John Condeelis

Professor and Co-Chair, Anatomy and Structural Biology
Co-Director, Gruss Lipper Biophotonics Center
Director, Program in Motility and Invasion
Albert Einstein College Of Medicine Of Yeshiva University
Forchheimer 641
Jack and Pearl Resnick Campus
1300 Morris Park Avenue
Bronx, NY 10461

Research Interests

The recent convergence of technologies for expression profiling and multiphoton-based intravital imaging has revealed a gene expression profile that is involved in the survival, chemotaxis and invasion of tumor cells inside living tumors. These genes fall into well defined pathways and are coordinately regulated in invasive tumor cells. This pattern is called the Invasion Signature. The Invasion Signature indicates that invasive tumor cells are a population that is neither proliferating nor apoptotic but highly chemotactic to macrophage-secreted EGF. The Invasion Signature provides several new biomarkers for predicting prognosis which are in clinical trials. The invasive tumor cells also make more numerous invadopods in vivo. It appears that the Invasion Signature contains the wiring diagrams for the signaling and assembly pathways of invadopods. Confirming this hypothesis and understanding how these pathways regulate invadopod function is a major focus of my laboratory.

Philippe Chavrier

Institut Curie
26, rue d’Ulm
75248 Paris Cedex 05

Research Interests

Common feature of invasive tumor cells is to migrate across tissue boundaries and to form invadopodia, which represent highly dynamic structures endowed with the capacity to degrade and remodel the matrix.
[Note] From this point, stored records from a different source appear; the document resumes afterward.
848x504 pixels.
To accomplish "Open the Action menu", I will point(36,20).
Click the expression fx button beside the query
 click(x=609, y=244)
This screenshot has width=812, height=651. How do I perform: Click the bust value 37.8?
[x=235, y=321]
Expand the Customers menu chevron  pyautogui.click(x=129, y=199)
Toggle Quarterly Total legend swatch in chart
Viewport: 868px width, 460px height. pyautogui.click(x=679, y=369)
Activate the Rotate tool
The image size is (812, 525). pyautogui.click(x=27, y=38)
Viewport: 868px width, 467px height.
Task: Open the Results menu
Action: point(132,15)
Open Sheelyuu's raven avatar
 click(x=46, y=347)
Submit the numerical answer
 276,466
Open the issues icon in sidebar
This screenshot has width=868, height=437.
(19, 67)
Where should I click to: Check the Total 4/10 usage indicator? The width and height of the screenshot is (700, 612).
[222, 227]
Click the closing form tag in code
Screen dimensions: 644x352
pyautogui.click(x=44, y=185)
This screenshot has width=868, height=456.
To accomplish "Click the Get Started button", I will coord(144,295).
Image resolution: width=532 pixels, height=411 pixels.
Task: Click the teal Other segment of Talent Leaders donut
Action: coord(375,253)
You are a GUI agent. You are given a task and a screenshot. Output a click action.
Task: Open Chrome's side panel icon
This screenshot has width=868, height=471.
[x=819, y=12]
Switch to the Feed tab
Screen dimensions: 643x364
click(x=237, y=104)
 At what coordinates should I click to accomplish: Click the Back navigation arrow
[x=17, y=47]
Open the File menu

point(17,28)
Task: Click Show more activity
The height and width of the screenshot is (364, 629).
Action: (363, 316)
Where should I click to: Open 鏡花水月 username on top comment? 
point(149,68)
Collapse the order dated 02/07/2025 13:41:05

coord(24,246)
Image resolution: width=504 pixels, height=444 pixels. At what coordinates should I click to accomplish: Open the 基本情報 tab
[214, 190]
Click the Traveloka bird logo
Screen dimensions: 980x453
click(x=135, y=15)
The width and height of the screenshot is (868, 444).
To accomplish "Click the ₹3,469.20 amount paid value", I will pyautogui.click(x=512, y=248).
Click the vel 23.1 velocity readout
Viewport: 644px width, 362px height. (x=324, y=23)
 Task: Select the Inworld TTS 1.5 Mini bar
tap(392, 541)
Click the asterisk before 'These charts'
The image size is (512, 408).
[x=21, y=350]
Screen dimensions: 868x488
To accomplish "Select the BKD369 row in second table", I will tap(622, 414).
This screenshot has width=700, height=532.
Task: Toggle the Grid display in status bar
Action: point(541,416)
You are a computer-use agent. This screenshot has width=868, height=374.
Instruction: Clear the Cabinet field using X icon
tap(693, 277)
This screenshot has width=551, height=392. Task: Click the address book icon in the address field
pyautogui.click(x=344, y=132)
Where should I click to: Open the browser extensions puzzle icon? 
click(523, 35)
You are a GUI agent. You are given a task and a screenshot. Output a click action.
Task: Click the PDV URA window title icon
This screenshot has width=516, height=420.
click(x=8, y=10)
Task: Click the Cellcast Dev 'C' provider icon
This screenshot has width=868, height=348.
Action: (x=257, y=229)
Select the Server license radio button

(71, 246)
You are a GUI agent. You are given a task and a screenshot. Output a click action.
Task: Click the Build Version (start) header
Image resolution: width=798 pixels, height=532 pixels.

Matrix degradation by invadopodia requires the activity of matrix proteases including matrix metalloproteinases (MMPs). Our main objectives are to unravel general cellular and molecular mechanisms leading to invadopodia formation and delivery of MMPs to these structures and to develop cell imaging strategies to follow invadopodia in action. On going projects concern the role of the vesicle tethering exocyst complex in the delivery of specific invadopodial components including MT1-MMP, a membrane-type MMP essential for invadopodial matrix proteolysis and invasion. Another aspect is the implication of the vesicle fusion machinery, i.e. the SNARE machinery, in the formation of active invadopodia. We are also investigating the role of actin cytoskeleton components, diaphanous related formins and IQGAP1, in the mechanism of invadopodia formation.